Launch the command below to run the ChromeDriver service on port 9515:
.\chromedriver
If everything goes as expected, that will print something like:
Starting ChromeDriver 120.0.6099.109 (3419140ab665596f21b385ce136419fde0924272-refs/branch-heads/6099@{#1483}) on port 9515
Only local connections are allowed.
Please see https://chromedriver.chromium.org/security-considerations for suggestions on keeping ChromeDriver safe.
ChromeDriver was started successfully.
For the rest of the tutorial, we will assume that chromedriver
is running.
You can compile the Selenium Rust script with this command:
cargo build
And then run it with:
cargo run
Awesome, you're now fully set up!
Step 2: Build a Scraper with Selenium in Rust
Use the following lines to create a WebDriver
instance to control a local Chrome window:
// define the browser options
let mut caps = DesiredCapabilities::chrome();
// to run Chrome in headless mode
caps.add_arg("--headless")?; // comment out in development
// initialize a driver to control a Chrome instance
// with the specified options
let driver = WebDriver::new("http://localhost:9515", caps).await?;
The --headless
flag ensures that the Rust Selenium package starts Chrome in headless mode. Comment that line out if you want to follow the actions made by your scraping script in real-time.
Release the resources associated with the web driver by adding this line before the end of the script:
// close the browser and release its resources
driver.quit().await?;
Then, use the goto()
method of driver
to visit the target page in the controlled browser:
driver.goto("https://scrapingclub.com/exercise/list_infinite_scroll/").await?;
Next, get the raw HTML from the page and print it in the terminal with println!()
. Call the source()
method of the WebDriver
object to get the current page's source:
let html = driver.source().await?;
println!("{html}");
That's what main.rs
contains so far:
use std::error::Error;
use thirtyfour::prelude::*;
#[tokio::main]
async fn main() -> Result<(), Box<dyn Error + Send + Sync>> {
// define the browser options
let mut caps = DesiredCapabilities::chrome();
// to run Chrome in headless mode
caps.add_arg("--headless=new")?; // comment out in development
// initialize a driver to control a Chrome instance
// with the specified options
let driver = WebDriver::new("http://localhost:9515", caps).await?;
// visit the target page
driver.goto("https://scrapingclub.com/exercise/list_infinite_scroll/").await?;
// retrieve the source HTML of the target page
// and print it
let html = driver.source().await?;
println!("{html}");
// close the browser and release its resources
driver.quit().await?;
Ok(())
}
Launch the Selenium Rust script in headed mode. The thirtyfour
package will launch Chrome and automatically open the Infinite Scrolling demo page:
The message "Chrome is being controlled by automated test software" means that Selenium is working as desired.
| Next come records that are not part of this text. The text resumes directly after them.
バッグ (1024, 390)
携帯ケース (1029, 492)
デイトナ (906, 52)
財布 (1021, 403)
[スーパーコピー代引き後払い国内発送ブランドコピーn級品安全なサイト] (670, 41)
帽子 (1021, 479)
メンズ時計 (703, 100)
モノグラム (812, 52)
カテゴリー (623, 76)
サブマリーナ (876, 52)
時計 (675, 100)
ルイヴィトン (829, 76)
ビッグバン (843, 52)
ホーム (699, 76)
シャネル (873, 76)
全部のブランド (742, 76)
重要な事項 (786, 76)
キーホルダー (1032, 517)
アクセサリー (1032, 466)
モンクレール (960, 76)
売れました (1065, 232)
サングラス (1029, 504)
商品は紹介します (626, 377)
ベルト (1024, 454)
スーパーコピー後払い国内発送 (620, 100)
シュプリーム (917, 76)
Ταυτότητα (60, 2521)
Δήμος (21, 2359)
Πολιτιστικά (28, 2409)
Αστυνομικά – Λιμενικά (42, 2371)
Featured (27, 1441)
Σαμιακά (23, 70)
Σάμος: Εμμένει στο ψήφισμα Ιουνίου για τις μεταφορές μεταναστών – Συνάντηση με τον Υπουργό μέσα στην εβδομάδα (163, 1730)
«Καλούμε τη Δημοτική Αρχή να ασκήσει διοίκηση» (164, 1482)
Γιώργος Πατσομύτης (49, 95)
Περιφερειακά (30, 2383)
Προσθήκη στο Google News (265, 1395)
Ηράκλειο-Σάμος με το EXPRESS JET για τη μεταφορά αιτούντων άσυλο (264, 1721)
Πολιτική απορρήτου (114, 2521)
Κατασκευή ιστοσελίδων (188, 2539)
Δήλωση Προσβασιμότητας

The Rust script will also print the raw HTML of the page in the terminal:
<html class="h-full"><head>
<meta charset="utf-8">
<meta name="viewport" content="width=device-width, initial-scale=1">
<meta name="description" content="Learn to scrape infinite scrolling pages"><title>Scraping Infinite Scrolling Pages (Ajax) | ScrapingClub</title>
<link rel="icon" href="/static/img/icon.611132651e39.png" type="image/png">
<!-- Omitted for brevity... -->
Perfect! That's exactly the HTML code of the page to scrape!
Step 3: Parse the Data You Want
Selenium provides you with everything you need to parse the HTML content of a page and extract data from it. Now, suppose the Rust scraper's goal is to collect each product's name and price on the page. To achieve that, you have to:
- Select the product cards on the page with an effective HTML selection strategy.
- Retrieve the desired information from each of them.
- Store the scraped data in a Rust vector.
An HTML selection strategy typically relies on XPath expressions or CSS Selectors. thirtyfour
supports both, so you're free to go for the best suited for your specific case. In general, CSS selectors tend to be more intuitive than XPath expressions. For more details, read our guide on CSS Selector vs XPath.
Let's keep it simple and stick with CSS selectors. To figure out how to conceive the right ones for the scraping goal, you need to analyze the HTML node of a product card. Open the target page in the browser, right-click on a product node, and inspect it with DevTools:
Here, you can note that:
- Each product is a
<div>
with a"post"
class. - The name info is in an
<h4>
node. - The price data in an
<h5>
element.
Follow the instructions and learn how to extract the name and price from the product cards on the page.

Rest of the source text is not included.